Karin Maurer sagt sie trage man ganz sicher irgendwann in der sechseckigen Kiste aus ihrer Wohnung an der Delfterstrasse. 1984 war sie eine der Erstbezügerinnen. Sie liebt die Aussicht vom zehnten Stock, die Lage am Wasser und am Wald. Die 54-jährige Geschäftsfrau mag es luftig - so ist auch ihre Wohnung eingerichtet, ein Esstisch, ein Sofa, eine Vitrine, nichts Überflüssiges steht da. Im Gang hängt ein Spiegel, verziert mit Swarovski-Steinen - ein Unikat einer österreichischen Künstlerin. Um viertel nach Fünf steht Karin Maurer morgens auf und fährt nach Zürich zur Arbeit. «Am Sonntag kann ich in Ruhe ausschlafen.» Man kennt sie in der Telli - sie engagiert sich im Quartierverein und schreibt für die Tellipost. «Wenn ich den ganzen Tag zu Hause wäre, würde mir vielleicht schon die Decke auf den Kopf fallen.» Ein paar Hausnummern weiter wohnt ihre beste Freundin. «Man hat hier alles, was man braucht, ob Apotheke, Optiker oder Arzt.» Einzig Karin Maurers Stammbeiz - die Aarauer Stube - ist nicht in der Telli, sondern in der Stadt.

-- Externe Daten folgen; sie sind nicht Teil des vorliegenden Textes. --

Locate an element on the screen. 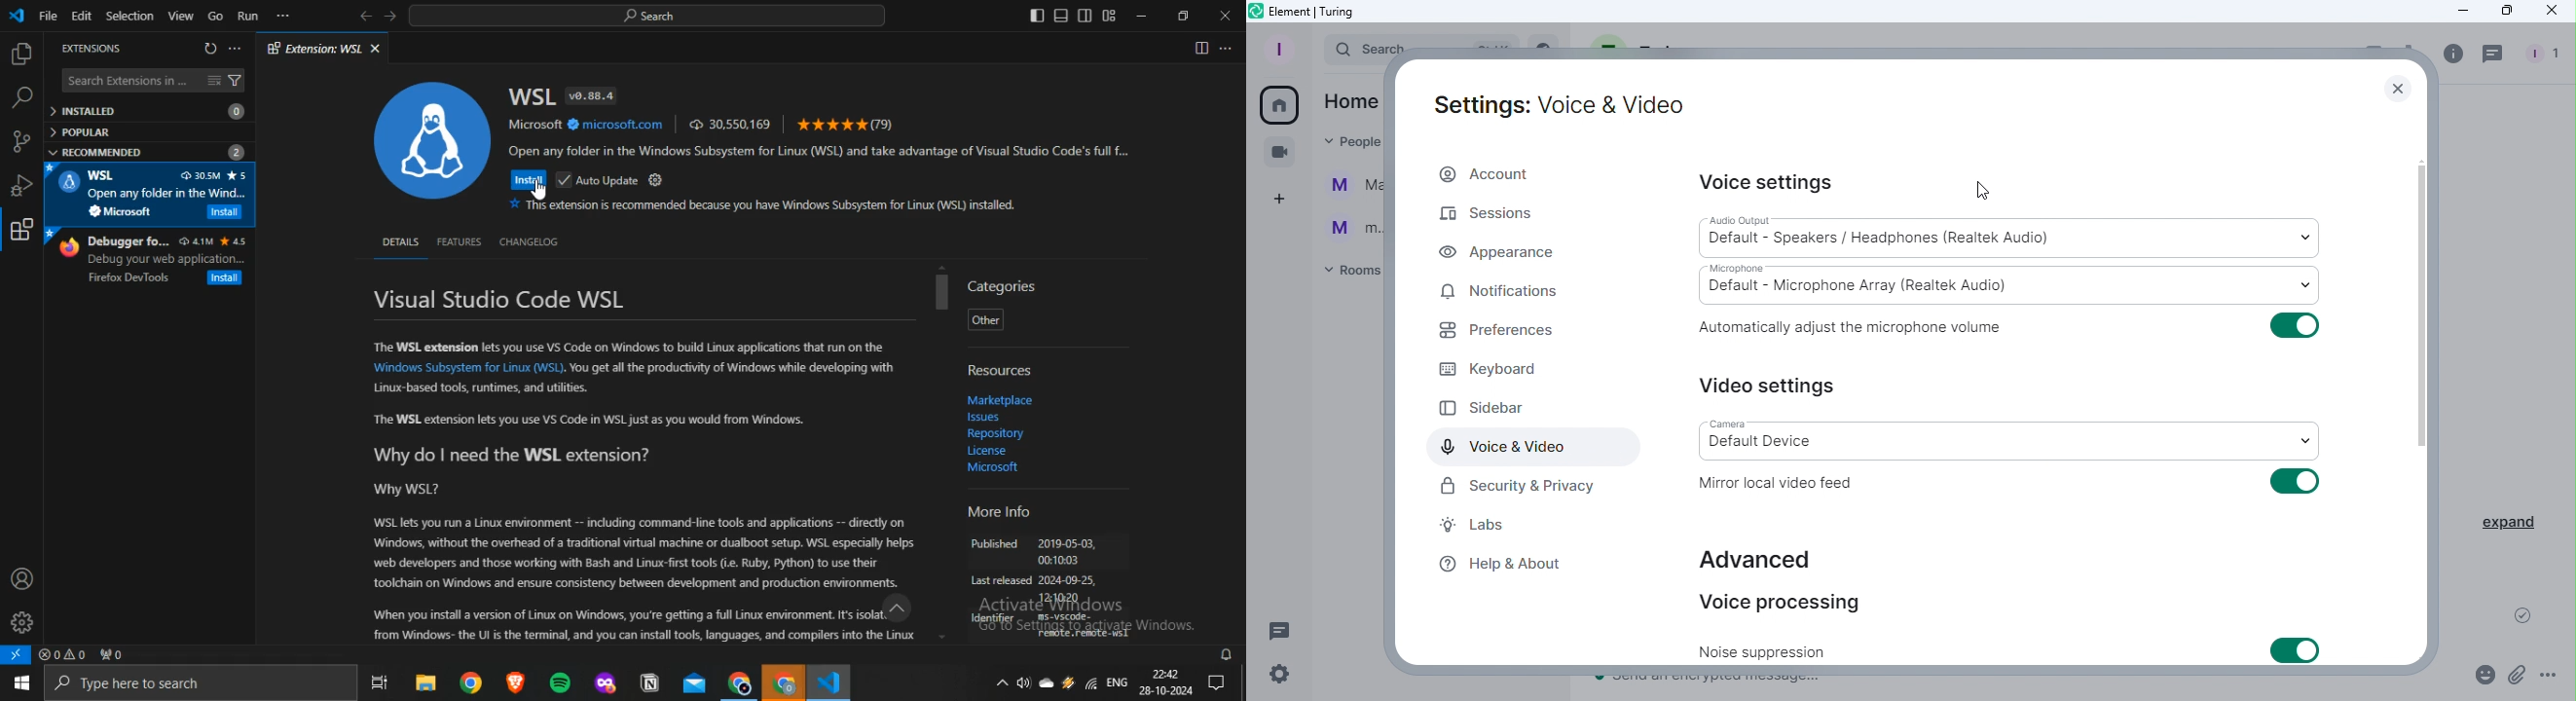  back is located at coordinates (366, 16).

Auch der Freiämter René Meyer ist ein richtiger Tellianer geworden. Vor 13 Jahren suchte er eine neue Wohnung und meldete sich auf ein Inserat. Als er hörte, dass die Wohnung in den Telliblöcken liege, war seine erste Reaktion «da ziehe ich bestimmt nicht hin». Er liess sich vom Vermieter überzeugen, sich die Wohnung zumindest anzuschauen. «Noch am gleichen Tag habe ich den Mietvertrag unterschrieben», erzählt der 68-Jährige. Die Aussicht, die grosszügigen Räume, die Ruhe hatten es ihm angetan. In den Gängen trifft er nur selten Menschen. «Aber wer Kontakt will, findet ihn auch.» Kurz nachdem er eingezogen war, legten ihm Nachbarskinder ein Präsent vor die Haustüre. «Wenn ich sie heute sehe, erschrecke ich, wie erwachsen sie schon sind.» Der pensionierte Geschäftsführer in der Textilindustrie engagiert sich im Quartierverein und organisierte mehrmals das Tellifest und rief den Herbstmarkt ins Leben - einen Beitrag zur Integration von Ausländern. An 40 Ständen bieten Menschen aller Nationalitäten ihre Esswaren oder Kleidungsstücke an. «Die Tellianer sind sicher keine Stadtaarauer, sondern ein Völkchen für sich. Sie sind wohl eher ländlich als städtisch.»